▶ TASK DETAILS: Repeat everything in the entries below from the line containing "Toggle Enabled checkbox" down to the line containing "click(x=172, y=391)", inclusive, and nothing else.

⟨

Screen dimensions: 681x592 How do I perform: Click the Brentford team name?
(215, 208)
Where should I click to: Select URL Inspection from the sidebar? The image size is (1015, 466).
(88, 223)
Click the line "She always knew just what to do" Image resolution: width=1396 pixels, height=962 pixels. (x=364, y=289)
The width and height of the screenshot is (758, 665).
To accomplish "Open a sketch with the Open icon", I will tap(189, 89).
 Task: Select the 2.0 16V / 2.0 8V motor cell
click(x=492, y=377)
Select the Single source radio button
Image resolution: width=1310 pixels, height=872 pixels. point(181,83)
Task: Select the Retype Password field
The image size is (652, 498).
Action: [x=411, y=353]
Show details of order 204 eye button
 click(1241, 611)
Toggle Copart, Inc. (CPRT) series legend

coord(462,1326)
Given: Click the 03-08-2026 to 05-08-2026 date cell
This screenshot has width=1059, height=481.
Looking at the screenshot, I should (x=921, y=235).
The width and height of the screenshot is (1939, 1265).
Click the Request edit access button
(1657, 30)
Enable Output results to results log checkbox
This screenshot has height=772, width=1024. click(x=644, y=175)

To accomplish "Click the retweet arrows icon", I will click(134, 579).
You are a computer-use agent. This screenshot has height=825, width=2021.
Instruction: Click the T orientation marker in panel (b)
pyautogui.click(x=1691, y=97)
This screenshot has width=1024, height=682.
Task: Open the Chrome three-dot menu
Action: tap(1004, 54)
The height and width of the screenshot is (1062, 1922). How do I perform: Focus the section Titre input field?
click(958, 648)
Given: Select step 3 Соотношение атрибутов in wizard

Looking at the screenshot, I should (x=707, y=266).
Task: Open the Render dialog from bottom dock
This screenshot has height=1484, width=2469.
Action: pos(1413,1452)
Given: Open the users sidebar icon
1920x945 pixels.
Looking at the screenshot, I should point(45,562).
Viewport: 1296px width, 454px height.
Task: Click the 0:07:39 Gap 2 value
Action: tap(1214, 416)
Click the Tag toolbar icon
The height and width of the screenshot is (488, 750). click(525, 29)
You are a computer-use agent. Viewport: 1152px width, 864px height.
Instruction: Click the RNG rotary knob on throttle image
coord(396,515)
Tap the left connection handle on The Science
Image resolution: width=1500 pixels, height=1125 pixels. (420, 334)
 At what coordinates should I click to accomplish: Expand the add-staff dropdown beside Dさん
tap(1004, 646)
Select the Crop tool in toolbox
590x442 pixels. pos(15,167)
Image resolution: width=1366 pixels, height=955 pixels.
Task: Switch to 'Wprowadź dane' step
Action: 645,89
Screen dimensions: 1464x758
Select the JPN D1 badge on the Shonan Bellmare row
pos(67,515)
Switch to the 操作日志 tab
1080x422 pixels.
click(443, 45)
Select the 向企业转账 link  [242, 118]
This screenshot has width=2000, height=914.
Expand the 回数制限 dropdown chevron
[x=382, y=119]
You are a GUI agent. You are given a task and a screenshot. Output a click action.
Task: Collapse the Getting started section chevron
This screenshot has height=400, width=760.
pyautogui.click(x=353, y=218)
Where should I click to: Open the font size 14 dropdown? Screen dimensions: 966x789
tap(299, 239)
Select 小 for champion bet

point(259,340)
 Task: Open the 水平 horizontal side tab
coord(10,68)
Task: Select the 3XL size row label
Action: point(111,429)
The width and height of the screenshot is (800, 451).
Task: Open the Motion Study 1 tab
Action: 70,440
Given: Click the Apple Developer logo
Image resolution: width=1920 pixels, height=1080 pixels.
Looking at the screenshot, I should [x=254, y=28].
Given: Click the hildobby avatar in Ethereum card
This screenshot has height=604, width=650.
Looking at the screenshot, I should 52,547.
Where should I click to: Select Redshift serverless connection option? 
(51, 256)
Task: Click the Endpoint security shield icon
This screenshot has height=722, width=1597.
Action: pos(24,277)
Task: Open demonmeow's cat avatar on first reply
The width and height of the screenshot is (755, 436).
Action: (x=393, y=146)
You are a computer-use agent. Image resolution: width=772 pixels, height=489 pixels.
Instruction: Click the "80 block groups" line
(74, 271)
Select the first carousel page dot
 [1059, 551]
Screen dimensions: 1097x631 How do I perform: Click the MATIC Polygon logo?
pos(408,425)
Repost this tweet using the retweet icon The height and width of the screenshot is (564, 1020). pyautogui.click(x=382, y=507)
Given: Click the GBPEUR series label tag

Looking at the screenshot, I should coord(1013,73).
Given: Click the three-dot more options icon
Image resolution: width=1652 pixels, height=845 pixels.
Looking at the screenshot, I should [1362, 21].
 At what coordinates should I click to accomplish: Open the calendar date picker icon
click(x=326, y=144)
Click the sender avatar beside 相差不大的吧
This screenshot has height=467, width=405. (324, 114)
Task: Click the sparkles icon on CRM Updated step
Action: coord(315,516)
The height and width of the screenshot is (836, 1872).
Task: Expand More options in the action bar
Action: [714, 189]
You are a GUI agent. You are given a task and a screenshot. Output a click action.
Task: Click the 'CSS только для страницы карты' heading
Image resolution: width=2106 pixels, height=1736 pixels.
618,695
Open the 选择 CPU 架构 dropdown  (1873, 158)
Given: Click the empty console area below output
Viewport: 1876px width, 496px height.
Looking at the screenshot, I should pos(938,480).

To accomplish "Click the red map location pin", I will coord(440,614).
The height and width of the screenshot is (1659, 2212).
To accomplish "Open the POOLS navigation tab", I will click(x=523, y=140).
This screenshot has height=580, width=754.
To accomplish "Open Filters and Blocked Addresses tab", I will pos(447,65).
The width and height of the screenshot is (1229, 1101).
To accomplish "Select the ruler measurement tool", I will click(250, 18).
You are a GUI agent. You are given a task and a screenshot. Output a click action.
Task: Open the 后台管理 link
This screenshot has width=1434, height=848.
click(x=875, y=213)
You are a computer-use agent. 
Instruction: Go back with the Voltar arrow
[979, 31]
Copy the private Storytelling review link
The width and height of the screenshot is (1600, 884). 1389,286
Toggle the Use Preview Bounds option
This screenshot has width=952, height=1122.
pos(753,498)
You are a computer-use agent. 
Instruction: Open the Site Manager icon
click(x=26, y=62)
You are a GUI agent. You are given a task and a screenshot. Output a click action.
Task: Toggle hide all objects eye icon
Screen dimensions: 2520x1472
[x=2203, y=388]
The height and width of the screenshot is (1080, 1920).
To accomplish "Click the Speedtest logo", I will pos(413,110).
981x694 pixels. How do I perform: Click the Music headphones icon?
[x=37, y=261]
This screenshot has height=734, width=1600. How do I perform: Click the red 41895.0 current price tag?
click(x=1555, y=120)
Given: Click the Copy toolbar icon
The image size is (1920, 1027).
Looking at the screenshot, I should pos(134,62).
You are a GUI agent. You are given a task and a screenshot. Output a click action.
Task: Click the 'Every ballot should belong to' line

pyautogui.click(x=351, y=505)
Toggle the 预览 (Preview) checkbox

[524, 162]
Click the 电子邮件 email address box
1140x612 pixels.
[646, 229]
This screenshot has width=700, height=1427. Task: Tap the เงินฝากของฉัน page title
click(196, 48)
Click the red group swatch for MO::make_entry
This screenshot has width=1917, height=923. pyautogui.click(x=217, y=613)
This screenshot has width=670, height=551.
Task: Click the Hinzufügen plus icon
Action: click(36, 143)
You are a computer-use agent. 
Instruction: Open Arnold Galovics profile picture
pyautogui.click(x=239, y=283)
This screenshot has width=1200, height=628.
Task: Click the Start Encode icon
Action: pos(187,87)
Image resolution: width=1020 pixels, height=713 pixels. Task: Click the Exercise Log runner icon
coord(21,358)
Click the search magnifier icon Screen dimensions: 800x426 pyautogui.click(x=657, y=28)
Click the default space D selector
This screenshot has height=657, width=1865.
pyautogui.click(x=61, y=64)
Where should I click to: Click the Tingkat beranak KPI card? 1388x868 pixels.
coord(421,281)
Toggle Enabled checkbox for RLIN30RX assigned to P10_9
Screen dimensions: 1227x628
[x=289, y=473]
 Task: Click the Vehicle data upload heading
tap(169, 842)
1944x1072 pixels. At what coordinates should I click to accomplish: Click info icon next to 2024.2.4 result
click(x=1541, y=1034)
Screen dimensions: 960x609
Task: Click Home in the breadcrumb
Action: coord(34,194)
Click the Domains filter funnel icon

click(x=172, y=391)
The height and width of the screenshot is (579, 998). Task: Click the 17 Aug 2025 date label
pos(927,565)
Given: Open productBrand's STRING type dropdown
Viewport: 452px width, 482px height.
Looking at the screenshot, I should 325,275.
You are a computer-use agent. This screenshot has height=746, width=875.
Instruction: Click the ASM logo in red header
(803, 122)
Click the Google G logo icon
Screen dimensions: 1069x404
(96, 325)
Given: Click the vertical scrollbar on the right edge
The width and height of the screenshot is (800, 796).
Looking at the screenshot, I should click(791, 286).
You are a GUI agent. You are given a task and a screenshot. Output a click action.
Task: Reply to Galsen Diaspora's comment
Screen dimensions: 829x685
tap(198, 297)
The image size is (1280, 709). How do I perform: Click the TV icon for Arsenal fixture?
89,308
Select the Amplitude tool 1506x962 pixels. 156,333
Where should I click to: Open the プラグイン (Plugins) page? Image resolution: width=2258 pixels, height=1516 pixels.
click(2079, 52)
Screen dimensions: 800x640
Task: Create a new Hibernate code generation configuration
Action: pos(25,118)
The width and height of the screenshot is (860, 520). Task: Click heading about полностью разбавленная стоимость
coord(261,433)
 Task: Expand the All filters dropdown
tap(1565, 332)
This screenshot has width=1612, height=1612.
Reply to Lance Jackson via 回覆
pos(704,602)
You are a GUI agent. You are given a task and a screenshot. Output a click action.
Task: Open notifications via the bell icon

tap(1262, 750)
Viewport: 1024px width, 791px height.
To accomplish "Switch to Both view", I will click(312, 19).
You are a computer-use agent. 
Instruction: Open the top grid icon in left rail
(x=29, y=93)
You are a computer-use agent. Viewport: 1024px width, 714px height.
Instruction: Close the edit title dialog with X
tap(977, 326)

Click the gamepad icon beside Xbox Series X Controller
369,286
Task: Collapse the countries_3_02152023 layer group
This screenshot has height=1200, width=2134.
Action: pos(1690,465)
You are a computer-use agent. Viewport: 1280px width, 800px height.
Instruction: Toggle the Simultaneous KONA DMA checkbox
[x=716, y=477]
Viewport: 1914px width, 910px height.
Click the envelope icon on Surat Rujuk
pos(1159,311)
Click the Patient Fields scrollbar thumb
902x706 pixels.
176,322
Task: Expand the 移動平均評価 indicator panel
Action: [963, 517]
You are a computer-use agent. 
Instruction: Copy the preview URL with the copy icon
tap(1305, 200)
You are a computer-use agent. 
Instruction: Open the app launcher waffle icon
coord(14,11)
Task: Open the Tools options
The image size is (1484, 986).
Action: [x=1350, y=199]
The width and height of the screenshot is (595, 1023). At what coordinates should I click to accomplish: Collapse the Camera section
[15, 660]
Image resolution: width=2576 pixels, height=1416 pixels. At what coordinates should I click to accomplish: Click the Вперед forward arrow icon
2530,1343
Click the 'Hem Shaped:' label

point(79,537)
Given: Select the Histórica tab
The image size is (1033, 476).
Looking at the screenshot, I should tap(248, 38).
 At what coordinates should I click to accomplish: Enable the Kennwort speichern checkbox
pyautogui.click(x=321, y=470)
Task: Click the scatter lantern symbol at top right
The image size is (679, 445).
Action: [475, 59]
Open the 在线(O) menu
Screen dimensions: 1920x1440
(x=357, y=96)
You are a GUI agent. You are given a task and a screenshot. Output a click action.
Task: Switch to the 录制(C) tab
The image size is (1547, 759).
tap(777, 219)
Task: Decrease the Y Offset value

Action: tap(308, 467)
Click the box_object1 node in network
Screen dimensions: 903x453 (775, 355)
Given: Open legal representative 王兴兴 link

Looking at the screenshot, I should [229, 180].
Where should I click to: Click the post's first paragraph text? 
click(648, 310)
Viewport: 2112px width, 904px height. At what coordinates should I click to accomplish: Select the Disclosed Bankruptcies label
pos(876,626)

⟩

▶ WRITTEN SOLUTION:
Toggle Enabled checkbox for RLIN30RX assigned to P10_9
Screen dimensions: 1227x628
[x=289, y=473]
 Task: Click the Vehicle data upload heading
tap(169, 842)
1944x1072 pixels. At what coordinates should I click to accomplish: Click info icon next to 2024.2.4 result
click(x=1541, y=1034)
Screen dimensions: 960x609
Task: Click Home in the breadcrumb
Action: coord(34,194)
Click the Domains filter funnel icon

click(x=172, y=391)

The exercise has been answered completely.